I am a masters student at the University of California, Los Angeles, working with Prof. Aditya Grover on diffusion-based language models. Previously, I have worked as a Research Assistant at Nanyang Technological University, Singapore, with Prof. Albert Li, working on AI Planning with (Large) Language Models. I completed my bachelors in Electronics Engineering from BITS Pilani, India.
I did my undergraduate thesis with Prof. Donglai Wei at Boston College, in collaboration with Harvard VCG, where I was working on multimodal learning. I have also been advised by Prof. Rohit Babbar at Aalto University, working on Extreme Multilabel Classification for retrieval problems.

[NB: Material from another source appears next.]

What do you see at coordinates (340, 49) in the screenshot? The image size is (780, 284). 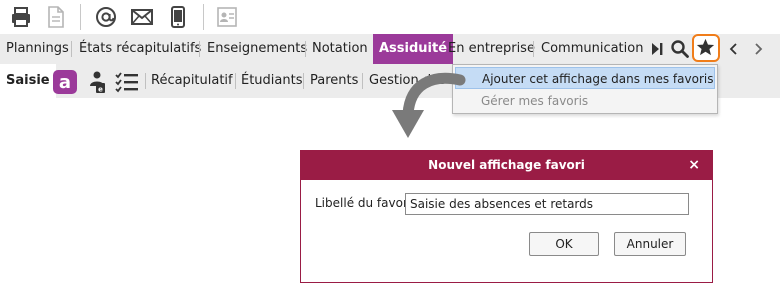 I see `tab-notation: Notation` at bounding box center [340, 49].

Email / CV / GitHub / Twitter / Google Scholar / LinkedIn
I am primarily interested in two streams of research, (i) AI planning and sequential decision making and (ii) retrieval methods for search and recommendation. I find many synergies between these fields, especially with emergent agentic behaviour of large language models. My eventual goal is to develop foundation models for planning, which is also the focus of my thesis.

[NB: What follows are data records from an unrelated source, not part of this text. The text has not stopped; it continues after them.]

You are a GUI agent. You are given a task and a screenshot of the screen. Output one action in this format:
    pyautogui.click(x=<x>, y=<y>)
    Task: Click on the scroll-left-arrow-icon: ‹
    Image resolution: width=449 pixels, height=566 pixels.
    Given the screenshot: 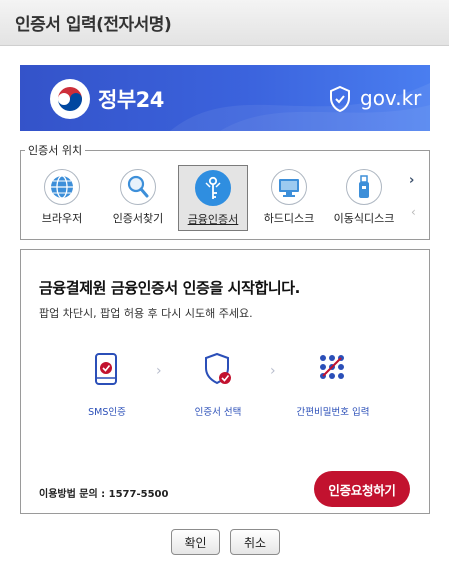 What is the action you would take?
    pyautogui.click(x=414, y=212)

We study an important aspect of LM-based tree-search algorithms, the heuristic, by disentangling the search process from heuristic learning. Subsequently, we develop a mathematical model to select training data in accordance with both algorithms, achieving significant speed-ups in finding solutions to classical planning problems.
We propose a “Pick-Some-Labels” reduction for multilabel classification - a relaxation of the conventional “Pick-All-Labels” reduction. This is coupled with Supervised Contrastive Learning to develop a framework - UniDEC - to concurrently train a dual encoder and classifier. UniDEC achieves state-of-the-art performance on a single GPU, rivalling baselines which require 8-16 GPUs.
We take a data-centric approach to short-text extreme classification and propose data augmentation methods, LabelMix and Gandalf, which are derived from label-to-label correlations in the training set. We demonstrate their effects on previous architectures and forward the SOTA by imbuing effective inductive biases that were missing in previous models.
We hypothesise that machine translation can be improved by introducing a visual component. For this, we design a new architecture, CLIPTrans, a combination of the multimodal CLIP and the multilingual mBART. We demonstrate significant improvements over the previous MMT SOTA, especially across low-resource languages.
We developed a lightweight convolutional encoder, InceptionXML, in a dynamic negative sampling framework, SyncXML, for short-text extreme classification. InceptionXML in SyncXML beat the previous SOTA on a multitude of performance and parametric metrics.